To clean their face use a soft face washer and warm water to cleanse their face.  To keep them warm during the colder months you can pop a soft towel on them as you do this. Use a damp cotton ball to wipe clean their eyelids.  Wipe from the inside out and use a fresh cotton ball for each wipe. Once you are done, remove your baby’s nappy and give their bottom and genitals a clean before putting them in the bath.

When you lower them into the tub, do so feet first keeping a secure hold on your baby, but one that doesn’t make them feel uncomfortable.  Support your baby’s head and torso with your arm, using the other hand to wash. You can do this by wrapping your arm around your baby’s back. When the time comes to wash their back and buttocks, shift your baby so they are leaning forward on your arm.
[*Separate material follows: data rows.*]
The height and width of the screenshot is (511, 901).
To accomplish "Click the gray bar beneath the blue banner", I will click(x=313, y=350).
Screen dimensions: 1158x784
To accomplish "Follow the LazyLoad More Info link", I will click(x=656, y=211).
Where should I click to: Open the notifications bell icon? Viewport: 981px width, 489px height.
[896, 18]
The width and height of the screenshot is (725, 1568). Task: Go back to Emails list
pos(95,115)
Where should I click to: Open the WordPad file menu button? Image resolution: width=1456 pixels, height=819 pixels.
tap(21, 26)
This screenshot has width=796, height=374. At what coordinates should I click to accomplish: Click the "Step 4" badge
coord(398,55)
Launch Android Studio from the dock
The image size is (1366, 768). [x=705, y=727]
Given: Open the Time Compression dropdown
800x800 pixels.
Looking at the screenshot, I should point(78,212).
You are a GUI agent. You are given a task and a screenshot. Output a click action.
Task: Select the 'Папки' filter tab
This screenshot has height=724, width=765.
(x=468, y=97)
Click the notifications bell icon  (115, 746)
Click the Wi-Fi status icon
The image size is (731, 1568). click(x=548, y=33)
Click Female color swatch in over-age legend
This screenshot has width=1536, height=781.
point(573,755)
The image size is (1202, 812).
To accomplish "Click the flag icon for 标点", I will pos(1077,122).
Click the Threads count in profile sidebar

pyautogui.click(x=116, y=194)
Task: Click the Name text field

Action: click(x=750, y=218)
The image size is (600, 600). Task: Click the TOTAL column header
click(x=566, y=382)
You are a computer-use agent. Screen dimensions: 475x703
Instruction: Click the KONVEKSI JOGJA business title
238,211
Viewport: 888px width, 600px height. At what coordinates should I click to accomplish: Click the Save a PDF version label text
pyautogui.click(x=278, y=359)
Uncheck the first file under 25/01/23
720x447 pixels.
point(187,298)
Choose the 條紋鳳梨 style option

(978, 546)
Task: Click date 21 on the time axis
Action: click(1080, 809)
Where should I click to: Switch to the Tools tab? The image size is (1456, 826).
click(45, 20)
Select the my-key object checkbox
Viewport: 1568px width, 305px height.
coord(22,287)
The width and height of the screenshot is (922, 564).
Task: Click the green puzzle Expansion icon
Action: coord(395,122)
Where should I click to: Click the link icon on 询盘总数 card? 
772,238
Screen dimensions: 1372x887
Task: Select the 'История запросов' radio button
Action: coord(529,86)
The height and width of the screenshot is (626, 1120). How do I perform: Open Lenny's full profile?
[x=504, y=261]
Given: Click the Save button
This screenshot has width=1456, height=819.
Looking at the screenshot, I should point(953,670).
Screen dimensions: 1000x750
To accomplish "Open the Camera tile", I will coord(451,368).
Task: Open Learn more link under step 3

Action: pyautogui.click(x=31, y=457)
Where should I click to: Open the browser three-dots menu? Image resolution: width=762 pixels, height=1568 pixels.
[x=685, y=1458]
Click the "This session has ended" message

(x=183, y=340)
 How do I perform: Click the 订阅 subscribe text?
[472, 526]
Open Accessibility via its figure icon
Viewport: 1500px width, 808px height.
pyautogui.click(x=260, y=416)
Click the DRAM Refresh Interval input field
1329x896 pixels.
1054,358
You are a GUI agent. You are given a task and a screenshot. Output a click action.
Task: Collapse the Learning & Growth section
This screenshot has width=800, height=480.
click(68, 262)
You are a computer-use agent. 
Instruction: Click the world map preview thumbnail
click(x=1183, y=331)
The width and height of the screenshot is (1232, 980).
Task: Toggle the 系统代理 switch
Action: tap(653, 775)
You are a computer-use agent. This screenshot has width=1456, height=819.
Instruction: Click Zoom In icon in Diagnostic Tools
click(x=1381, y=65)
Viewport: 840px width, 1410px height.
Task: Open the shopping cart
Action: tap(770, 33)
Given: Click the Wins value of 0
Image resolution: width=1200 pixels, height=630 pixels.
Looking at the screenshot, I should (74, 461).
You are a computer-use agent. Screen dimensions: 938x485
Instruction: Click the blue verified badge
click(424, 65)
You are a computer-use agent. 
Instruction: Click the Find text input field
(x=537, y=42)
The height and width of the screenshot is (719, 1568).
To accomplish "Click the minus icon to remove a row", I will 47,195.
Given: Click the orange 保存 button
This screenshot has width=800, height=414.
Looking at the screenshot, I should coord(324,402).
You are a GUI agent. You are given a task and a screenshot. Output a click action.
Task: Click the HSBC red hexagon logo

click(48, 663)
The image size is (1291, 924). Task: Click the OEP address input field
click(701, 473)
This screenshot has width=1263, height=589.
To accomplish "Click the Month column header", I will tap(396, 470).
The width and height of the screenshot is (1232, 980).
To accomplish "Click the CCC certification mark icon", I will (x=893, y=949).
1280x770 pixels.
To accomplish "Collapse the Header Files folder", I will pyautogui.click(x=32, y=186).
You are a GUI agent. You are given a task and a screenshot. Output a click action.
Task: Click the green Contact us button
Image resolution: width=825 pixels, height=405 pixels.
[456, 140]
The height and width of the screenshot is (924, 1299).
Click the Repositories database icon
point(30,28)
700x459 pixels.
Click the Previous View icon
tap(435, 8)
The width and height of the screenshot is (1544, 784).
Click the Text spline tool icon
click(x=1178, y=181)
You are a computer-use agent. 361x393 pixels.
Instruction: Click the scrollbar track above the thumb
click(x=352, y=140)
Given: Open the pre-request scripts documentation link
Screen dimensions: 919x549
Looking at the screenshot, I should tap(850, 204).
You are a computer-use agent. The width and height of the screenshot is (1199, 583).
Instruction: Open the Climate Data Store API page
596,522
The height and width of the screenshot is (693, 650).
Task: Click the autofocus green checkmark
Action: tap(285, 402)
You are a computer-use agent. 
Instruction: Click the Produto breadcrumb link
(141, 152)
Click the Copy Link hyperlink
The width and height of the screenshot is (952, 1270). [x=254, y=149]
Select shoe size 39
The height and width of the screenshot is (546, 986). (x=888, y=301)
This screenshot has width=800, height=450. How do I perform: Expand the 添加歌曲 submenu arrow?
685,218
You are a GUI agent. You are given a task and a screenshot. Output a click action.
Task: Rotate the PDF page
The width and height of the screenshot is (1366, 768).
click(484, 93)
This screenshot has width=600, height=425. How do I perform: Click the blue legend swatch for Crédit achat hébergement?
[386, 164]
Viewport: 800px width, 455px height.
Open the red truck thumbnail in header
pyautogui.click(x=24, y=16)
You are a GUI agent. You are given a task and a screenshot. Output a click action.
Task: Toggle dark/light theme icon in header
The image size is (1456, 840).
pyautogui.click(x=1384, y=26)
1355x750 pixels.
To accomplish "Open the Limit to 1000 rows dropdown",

If you have a baby bath with a sling like the Moby Bath Tub then you can lay bub on the sling freeing up both arms and giving your back a break but always keeps one hand on baby.

You can gently pour water over your baby during the bath to keep them  warm. Many babies feel very vulnerable when they first start having baths.  To make them feel a little more comfortable it’s a good idea to place a soft face washer on them which also keeps them warm. Then only expose the areas that you are washing. Plain water is often enough to clean bub.  I used to add a few drops of organic baby oil in the tub which helped to clean and moisturise at the same time.  If bub needs a better clean then use a gentle baby safe moisturising soap.

When bub gets older and you move them into a big tub it is a good idea to line the bath with a rubber mat to prevent slipping.  My kids are much older but we still use the Skip Hop Moby Bath Mat at bath times to prevent slipping and it is super cute too!

One thing to watch when they are older is the bath.   I don’t know how many baths ended in tears due to one of my kids whacking their heads on the hard cold top.  This is easily fixed with the Skip Hop Spout Cover that fits most taps. This is available in the Skip Hop Bathtime Kit along with a rinser, elbow rest and kneeler.

Dry Time

When bath time is over remove baby, pop them on your change mat and pat dry them off with a soft towel. Make sure you dry in the creases of the skin around their legs, knees and neck as these areas can harbour bacteria if left wet.

Now is also a good time to give them a massage which can help them relax for sleep time. Then get them dressed and give them one of those beautiful cuddles where you hold their warm little body breathe in their baby smell.